[Records to use — start]

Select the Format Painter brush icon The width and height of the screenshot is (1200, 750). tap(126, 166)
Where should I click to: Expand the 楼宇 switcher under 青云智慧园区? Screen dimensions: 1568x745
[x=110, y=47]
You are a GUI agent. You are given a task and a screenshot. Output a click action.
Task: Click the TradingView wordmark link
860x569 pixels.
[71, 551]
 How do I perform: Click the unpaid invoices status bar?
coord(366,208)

[Records to use — finish]
[Records to use — start]

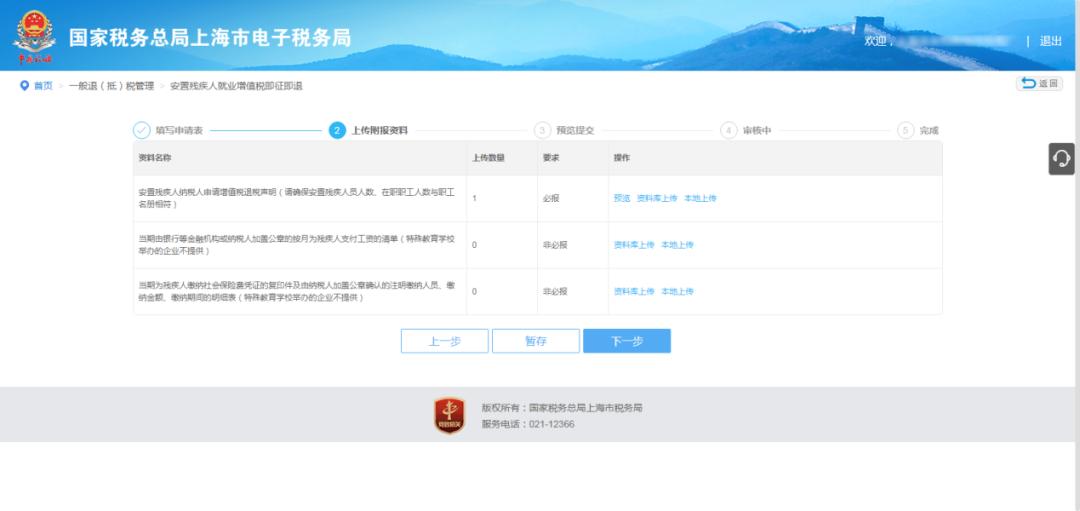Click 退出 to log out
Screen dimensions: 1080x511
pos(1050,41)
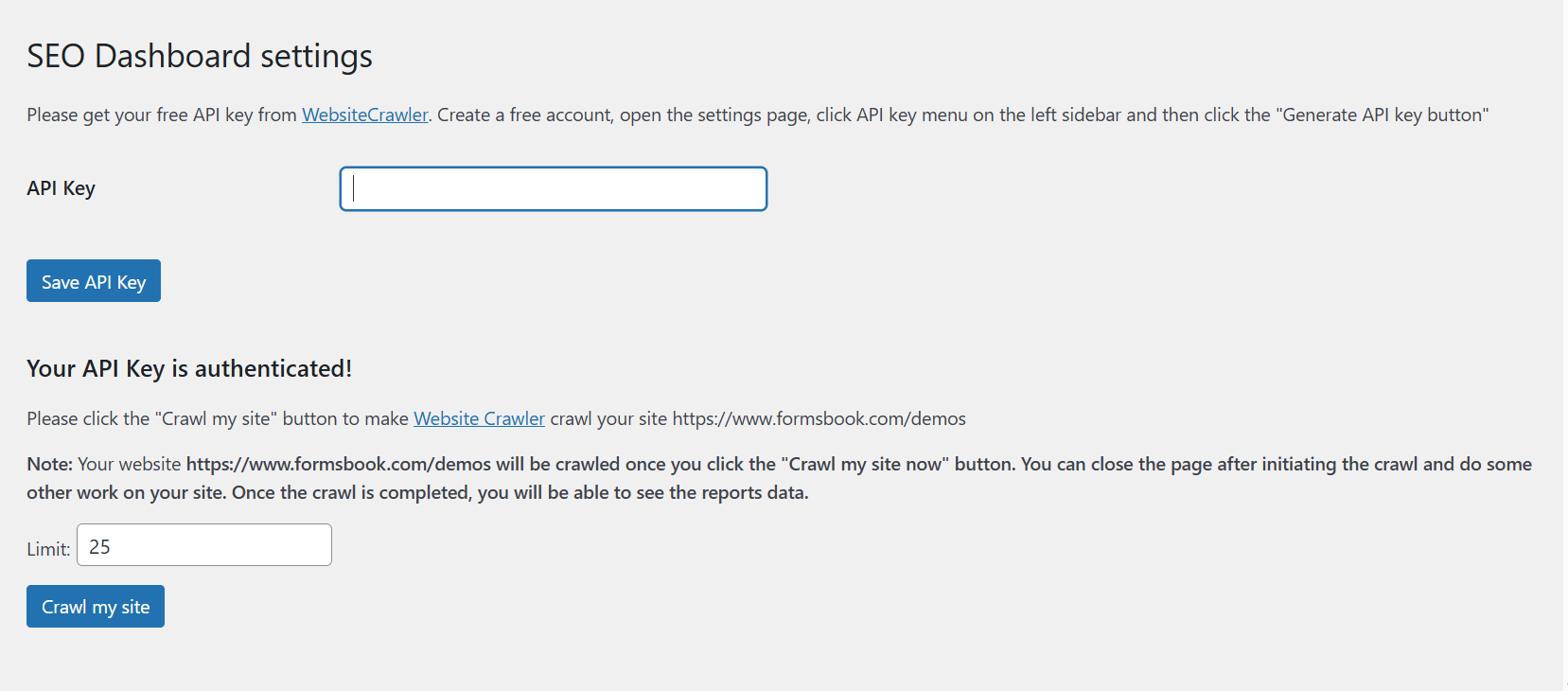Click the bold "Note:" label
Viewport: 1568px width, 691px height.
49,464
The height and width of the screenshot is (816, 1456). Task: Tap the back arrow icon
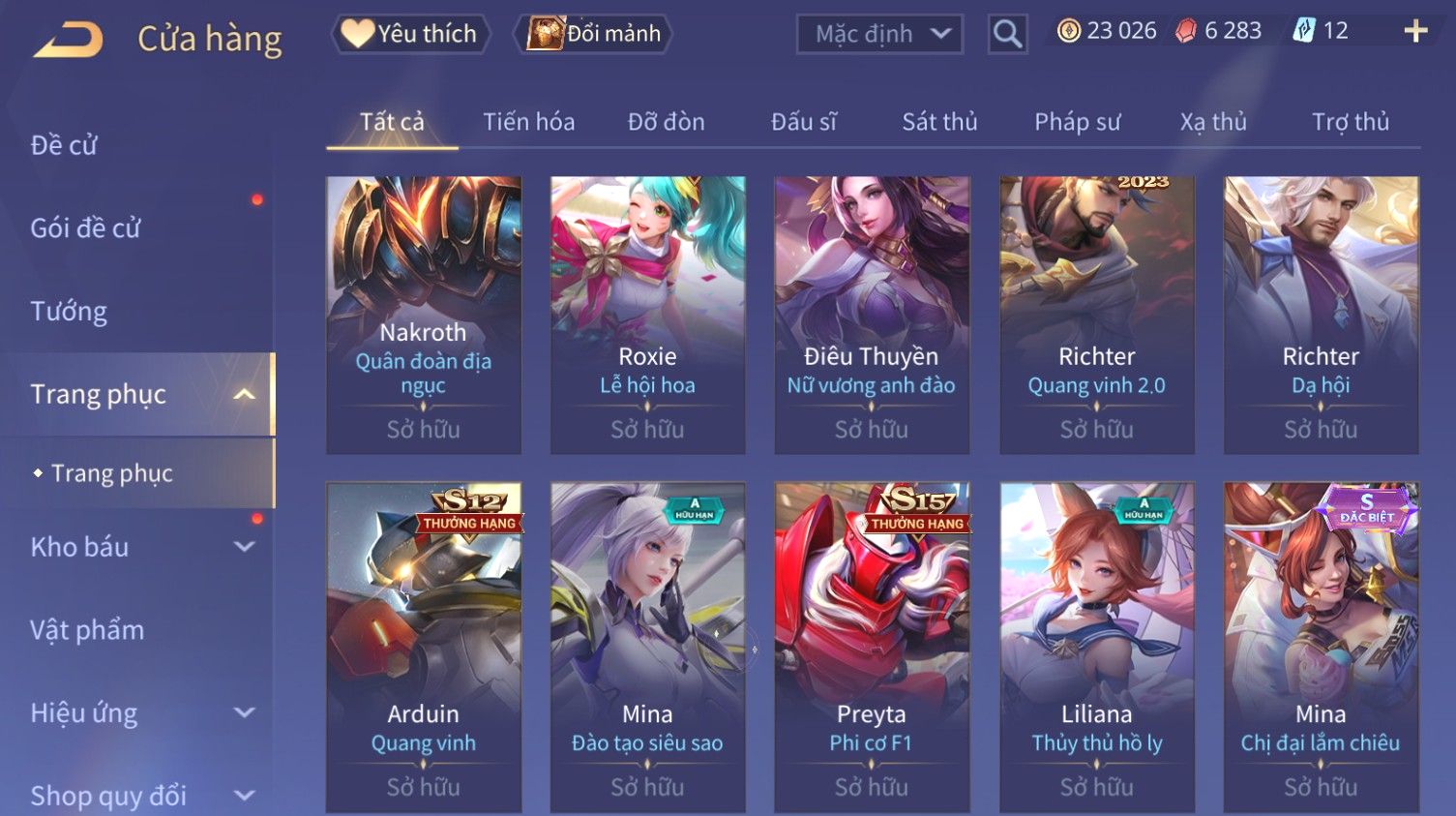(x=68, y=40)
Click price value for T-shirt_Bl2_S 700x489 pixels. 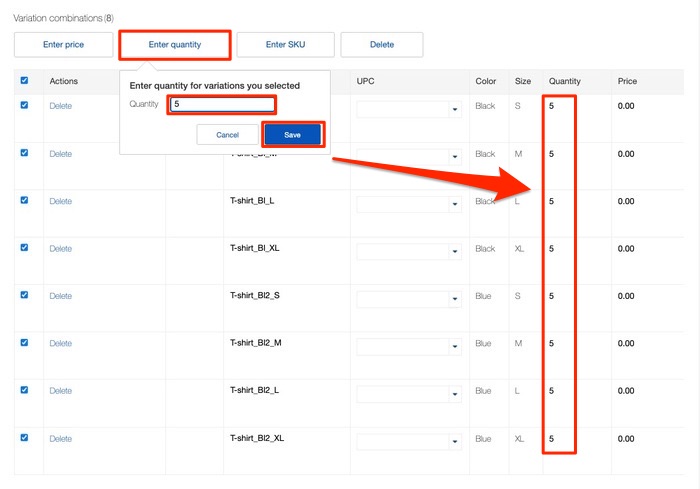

[Records to use — finish]

■ Your instructions ■
What is needed is an exact copy of the lines above, from the one holding "The height and" down to the one holding "Click price value", with those two included and the pictures left out.

■ Task output ■
The height and width of the screenshot is (816, 1456). Task: Tap the back arrow icon
(x=68, y=40)
Click price value for T-shirt_Bl2_S 700x489 pixels. 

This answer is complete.